→ **Task**: Please reproduce verbatim the lines below, from the first through the one with "IT Assignment Help (847, 2163)".

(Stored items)
Start of Block
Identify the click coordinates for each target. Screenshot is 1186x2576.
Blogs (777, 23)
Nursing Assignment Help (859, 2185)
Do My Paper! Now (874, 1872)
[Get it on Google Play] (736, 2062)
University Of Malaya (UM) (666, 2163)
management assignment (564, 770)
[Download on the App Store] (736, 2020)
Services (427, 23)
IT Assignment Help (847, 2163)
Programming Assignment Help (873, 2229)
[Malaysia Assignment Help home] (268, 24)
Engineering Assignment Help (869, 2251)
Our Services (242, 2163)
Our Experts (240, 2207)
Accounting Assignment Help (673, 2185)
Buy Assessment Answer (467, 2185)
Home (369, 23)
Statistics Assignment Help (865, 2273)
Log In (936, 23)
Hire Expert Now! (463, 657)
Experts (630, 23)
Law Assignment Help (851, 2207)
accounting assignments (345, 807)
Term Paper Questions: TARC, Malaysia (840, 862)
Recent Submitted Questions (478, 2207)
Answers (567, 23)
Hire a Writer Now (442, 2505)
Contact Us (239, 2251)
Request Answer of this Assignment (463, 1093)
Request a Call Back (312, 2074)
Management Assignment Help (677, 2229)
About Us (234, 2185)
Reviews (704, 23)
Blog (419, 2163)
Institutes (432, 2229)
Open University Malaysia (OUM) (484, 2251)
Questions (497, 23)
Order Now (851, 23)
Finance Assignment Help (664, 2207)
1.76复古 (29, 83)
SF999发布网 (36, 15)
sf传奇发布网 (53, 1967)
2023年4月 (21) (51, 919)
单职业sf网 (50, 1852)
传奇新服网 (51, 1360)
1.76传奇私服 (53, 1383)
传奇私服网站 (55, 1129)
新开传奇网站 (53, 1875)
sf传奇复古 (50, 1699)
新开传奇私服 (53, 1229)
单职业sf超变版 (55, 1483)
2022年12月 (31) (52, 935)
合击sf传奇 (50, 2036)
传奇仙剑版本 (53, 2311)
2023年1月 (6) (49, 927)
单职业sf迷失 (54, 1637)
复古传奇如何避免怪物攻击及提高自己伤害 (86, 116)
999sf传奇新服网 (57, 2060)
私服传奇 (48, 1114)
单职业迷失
End of Block
→ **Solution for this task**:
Identify the click coordinates for each target. Screenshot is 1186x2576.
Blogs (777, 23)
Nursing Assignment Help (859, 2185)
Do My Paper! Now (874, 1872)
[Get it on Google Play] (736, 2062)
University Of Malaya (UM) (666, 2163)
management assignment (564, 770)
[Download on the App Store] (736, 2020)
Services (427, 23)
IT Assignment Help (847, 2163)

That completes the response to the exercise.